Hätte ich vor 13 Jahren, also in der Zeit, als der Blaster noch in den Windeln lag, mal nicht gedacht, daß »Bio« mal cool sein würde.
Ich staune!
»Bio«, das war zu jener Zeit sowas für Jesuslatschen tragende alternative Lehrerinnen mit Phobien aller Art. Die trafen sich schwebend im einzigen Bioladen der Stadt, um mit ihrem hölzernen Einkaufskörbchen zwei dreckige Karotten, eine Fenchelknolle, ein Stück Sandseife extra kratzig und hundert Gramm Dinkelschrot für den fünffachen Durchschnittspreis einzukaufen. Glanzlose, vom vielen »Aber!« gefurchte Gesichter mit feiner Nickelbrille, alle Körperregionen, die Erotisches versprechen könnten, kaschiert (abgesehen von der Nippel-Show, denn BHs wurden aus Protest nicht getragen) - eine belächelte Gegenwelt, der der hart arbeitende Otto-Normalbürger wenigstens mit Mißtrauen, meistens mit Zynismus entgegentrat.

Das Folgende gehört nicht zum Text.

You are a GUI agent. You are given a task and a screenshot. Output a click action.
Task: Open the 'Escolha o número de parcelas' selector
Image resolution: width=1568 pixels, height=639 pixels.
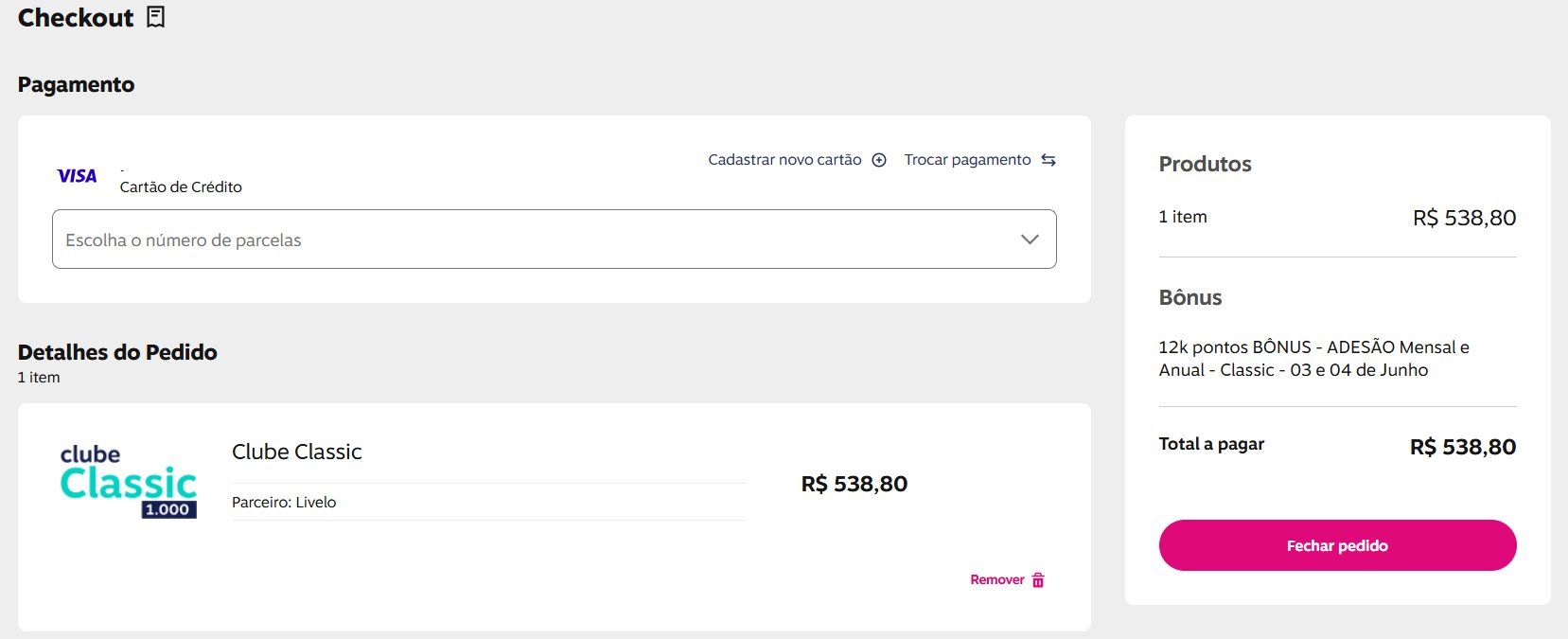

Heute - die Technik ist radikal in das soziale Mit- und Gegeneinander eingedrungen und hat den Umgang so schnell verändert wie noch nie zuvor in der Menschheitsgeschichte - heute ist »Bio« cool. Bei Aldi und sogar bei Lidl steht die Biomilch ganz selbstverständlich neben der bösen H-Milch und kostet nur unwesentlich mehr. Bio-Läden, -Cafés, -Restaurants, -Bars, -Bäckereien, -Spielwarenläden, -Boutiquen sind wie die Pilze aus dem Boden geschossen, und selbst an den Aktentaschen der BWL-Studenten prangt das gewissensberuhigende Bio-Siegel: Garantiert schmerzfrei getötetes Tier, hundertprozentig mit Bio-Futter ernährt, stets genug Freilauf gehabt. Die Mädchen lassen sich großformatig Blümchen aufs Dekolleté Tätowieren, die Jungs fahren klapprige, vierzig Jahre alte Herrenräder mit Stahlfelgen statt auf den Golf zu sparen. Man »teilt« zuckerfreie Käsekuchenrezepte bei Facebook via iPhone. (Freilich ohne einen Gedanken daran zu verschwenden, wie viel kW/h eine einzige Google-Suche benötigt.)
Und überall diese Hornbrillen - das ist das Allerschlimmste!